* [Exercise goal]:
Set out every line of the records below as a numbered list, leaving out the blank lines.

* [Given data]:
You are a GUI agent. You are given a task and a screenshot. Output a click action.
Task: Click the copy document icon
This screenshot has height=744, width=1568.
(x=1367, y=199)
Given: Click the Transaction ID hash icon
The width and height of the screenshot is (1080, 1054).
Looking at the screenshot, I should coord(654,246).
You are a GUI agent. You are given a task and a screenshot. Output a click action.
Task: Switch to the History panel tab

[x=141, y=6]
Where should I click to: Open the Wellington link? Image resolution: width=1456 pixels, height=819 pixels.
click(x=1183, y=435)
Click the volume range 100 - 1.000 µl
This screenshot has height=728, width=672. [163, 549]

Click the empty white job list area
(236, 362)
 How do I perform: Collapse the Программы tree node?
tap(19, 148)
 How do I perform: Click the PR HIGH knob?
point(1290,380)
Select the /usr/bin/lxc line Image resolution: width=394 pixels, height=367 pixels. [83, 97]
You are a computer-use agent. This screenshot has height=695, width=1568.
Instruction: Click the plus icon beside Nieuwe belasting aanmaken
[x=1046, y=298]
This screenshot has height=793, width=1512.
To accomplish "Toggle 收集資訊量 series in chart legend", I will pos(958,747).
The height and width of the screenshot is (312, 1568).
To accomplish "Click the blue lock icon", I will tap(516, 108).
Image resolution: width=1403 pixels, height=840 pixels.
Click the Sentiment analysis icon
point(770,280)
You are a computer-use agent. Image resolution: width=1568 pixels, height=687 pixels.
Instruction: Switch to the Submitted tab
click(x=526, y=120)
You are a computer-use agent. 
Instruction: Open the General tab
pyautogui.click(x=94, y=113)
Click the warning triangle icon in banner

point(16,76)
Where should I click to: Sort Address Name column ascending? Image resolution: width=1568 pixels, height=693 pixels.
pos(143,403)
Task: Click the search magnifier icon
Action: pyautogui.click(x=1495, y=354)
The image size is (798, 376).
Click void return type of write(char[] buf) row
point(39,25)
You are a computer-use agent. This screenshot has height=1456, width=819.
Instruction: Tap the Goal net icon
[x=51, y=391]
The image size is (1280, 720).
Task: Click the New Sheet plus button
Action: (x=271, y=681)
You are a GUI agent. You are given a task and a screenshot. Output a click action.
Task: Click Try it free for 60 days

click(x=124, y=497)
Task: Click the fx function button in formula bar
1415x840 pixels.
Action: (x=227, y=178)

* [Solution to the problem]:
1. You are a GUI agent. You are given a task and a screenshot. Output a click action.
2. Task: Click the copy document icon
3. This screenshot has height=744, width=1568.
4. (x=1367, y=199)
5. Given: Click the Transaction ID hash icon
6. The width and height of the screenshot is (1080, 1054).
7. Looking at the screenshot, I should coord(654,246).
8. You are a GUI agent. You are given a task and a screenshot. Output a click action.
9. Task: Switch to the History panel tab
10. [x=141, y=6]
11. Where should I click to: Open the Wellington link? Image resolution: width=1456 pixels, height=819 pixels.
12. click(x=1183, y=435)
13. Click the volume range 100 - 1.000 µl
14. This screenshot has height=728, width=672. [163, 549]
15. Click the empty white job list area
16. (236, 362)
17.  How do I perform: Collapse the Программы tree node?
18. tap(19, 148)
19.  How do I perform: Click the PR HIGH knob?
20. point(1290,380)
21. Select the /usr/bin/lxc line Image resolution: width=394 pixels, height=367 pixels. [83, 97]
22. You are a computer-use agent. This screenshot has height=695, width=1568.
23. Instruction: Click the plus icon beside Nieuwe belasting aanmaken
24. [x=1046, y=298]
25. This screenshot has height=793, width=1512.
26. To accomplish "Toggle 收集資訊量 series in chart legend", I will pos(958,747).
27. The height and width of the screenshot is (312, 1568).
28. To accomplish "Click the blue lock icon", I will tap(516, 108).
29. Image resolution: width=1403 pixels, height=840 pixels.
30. Click the Sentiment analysis icon
31. point(770,280)
32. You are a computer-use agent. Image resolution: width=1568 pixels, height=687 pixels.
33. Instruction: Switch to the Submitted tab
34. click(x=526, y=120)
35. You are a computer-use agent. 
36. Instruction: Open the General tab
37. pyautogui.click(x=94, y=113)
38. Click the warning triangle icon in banner
39. point(16,76)
40. Where should I click to: Sort Address Name column ascending? Image resolution: width=1568 pixels, height=693 pixels.
41. pos(143,403)
42. Task: Click the search magnifier icon
43. Action: pyautogui.click(x=1495, y=354)
44. The image size is (798, 376).
45. Click void return type of write(char[] buf) row
46. point(39,25)
47. You are a computer-use agent. This screenshot has height=1456, width=819.
48. Instruction: Tap the Goal net icon
49. [x=51, y=391]
50. The image size is (1280, 720).
51. Task: Click the New Sheet plus button
52. Action: (x=271, y=681)
53. You are a GUI agent. You are given a task and a screenshot. Output a click action.
54. Task: Click Try it free for 60 days
55. click(x=124, y=497)
56. Task: Click the fx function button in formula bar
57. 1415x840 pixels.
58. Action: (x=227, y=178)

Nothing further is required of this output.